From: Steven King on
Attach is the .config; it works on v2.6.32 but fails to boot on .33-rc1; but
if I deselect hrtimers && tickless then it works.

--
Steven King -- sfking at fdwdc dot com
From: john stultz on
On Fri, Dec 18, 2009 at 6:13 PM, Steven King <sfking(a)fdwdc.com> wrote:
> Attach is the .config; it works on v2.6.32 but fails to boot on .33-rc1; but
> if I deselect hrtimers && tickless then it works.

Sorry for the dup, forgot to cc lkml on my reply.

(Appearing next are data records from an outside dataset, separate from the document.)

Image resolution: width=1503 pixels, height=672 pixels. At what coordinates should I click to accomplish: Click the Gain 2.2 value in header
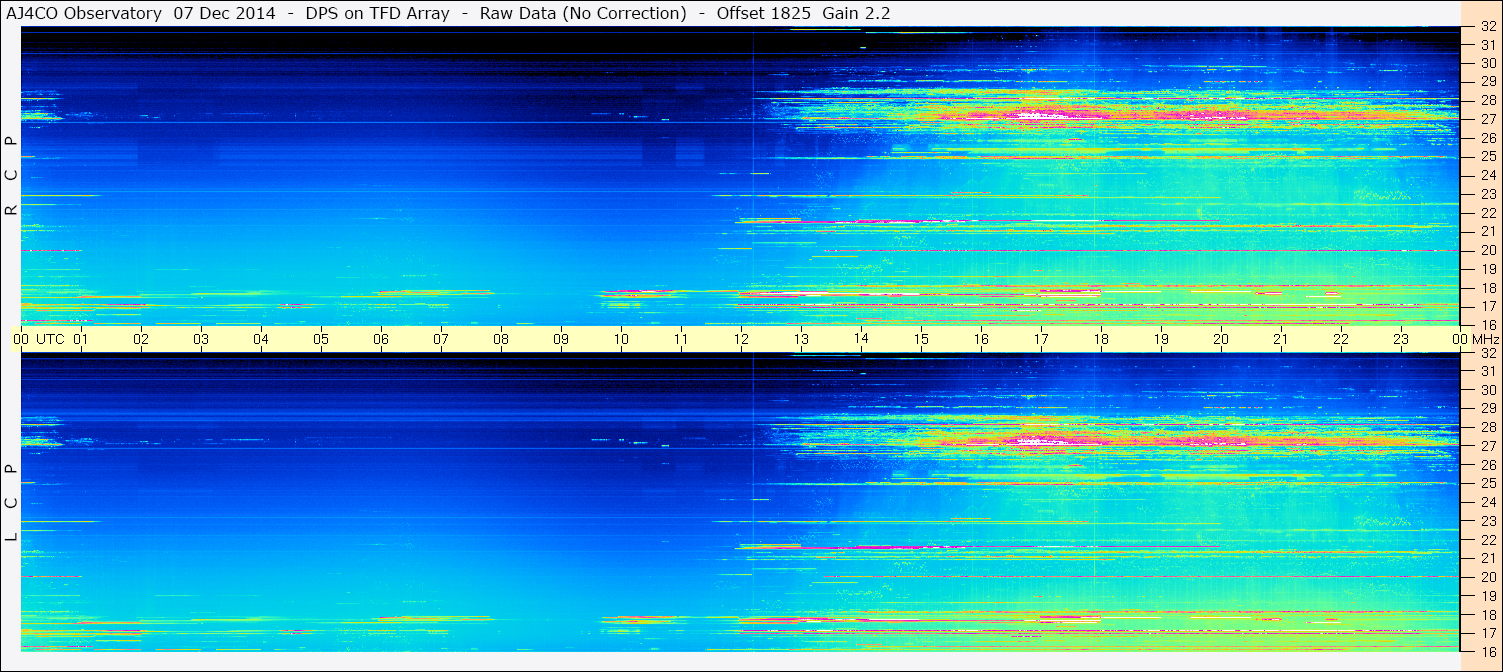[x=856, y=13]
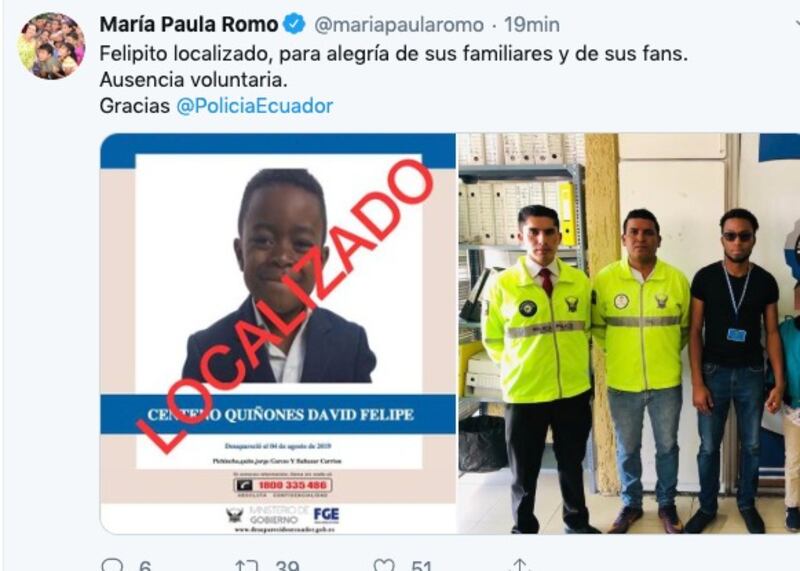800x571 pixels.
Task: View the LOCALIZADO missing-person poster image
Action: (278, 333)
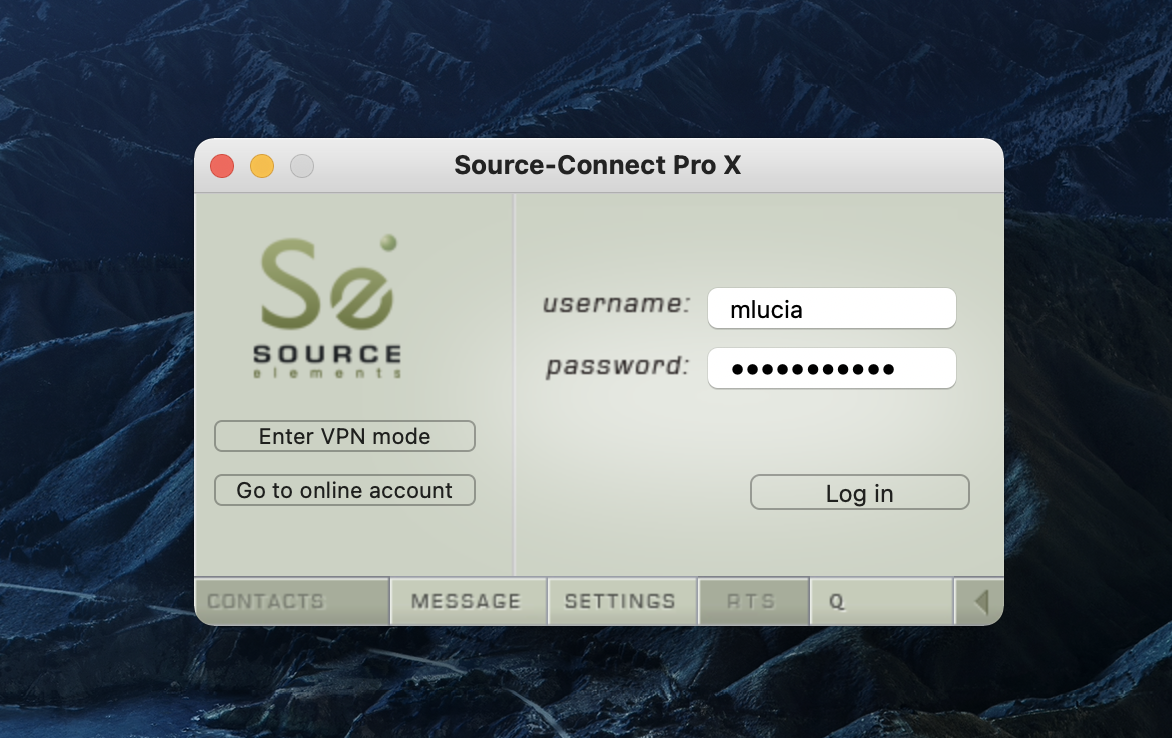The height and width of the screenshot is (738, 1172).
Task: Open the SETTINGS tab
Action: click(x=620, y=601)
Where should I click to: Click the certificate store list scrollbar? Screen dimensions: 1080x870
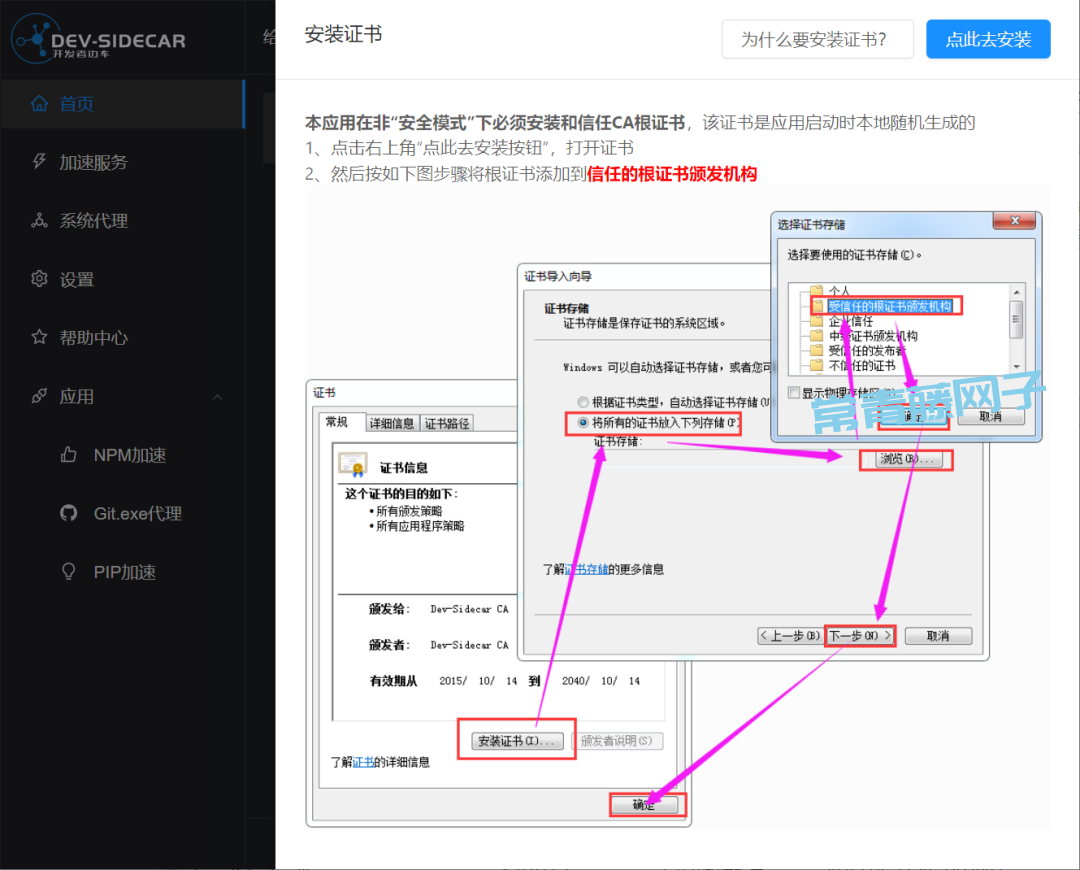[x=1016, y=319]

Fails to boot all together? Or does it hang at some point in the dmesg
that you can point out?

Could you run the following so we can narrow down which clocksource your using?
cat /sys/devices/system/clocksource/clocksource0/current_clocksource
cat /sys/devices/system/clocksource/clocksource0/available_clocksource

Then with the kernel that doesn't boot, go through the clocksources
listed in available_clocksources and try booting w/
"clocksource=<clock name>" and see if the behavior changes.

thanks
-john
--
To unsubscribe from this list: send the line "unsubscribe linux-kernel" in
the body of a message to majordomo(a)vger.kernel.org
More majordomo info at http://vger.kernel.org/majordomo-info.html
Please read the FAQ at http://www.tux.org/lkml/
From: Steven King on
On Friday 18 December 2009 06:44:44 john stultz wrote:
> On Fri, Dec 18, 2009 at 6:13 PM, Steven King <sfking(a)fdwdc.com> wrote:
> > Attach is the .config; it works on v2.6.32 but fails to boot on .33-rc1;
> > but if I deselect hrtimers && tickless then it works.
>
> Sorry for the dup, forgot to cc lkml on my reply.
>
> Fails to boot all together? Or does it hang at some point in the dmesg
> that you can point out?

fails to boot all together; nothing on the serial console.
>
> Could you run the following so we can narrow down which clocksource your
> using? cat /sys/devices/system/clocksource/clocksource0/current_clocksource
> cat /sys/devices/system/clocksource/clocksource0/available_clocksource
>
> Then with the kernel that doesn't boot, go through the clocksources
> listed in available_clocksources and try booting w/
> "clocksource=<clock name>" and see if the behavior changes.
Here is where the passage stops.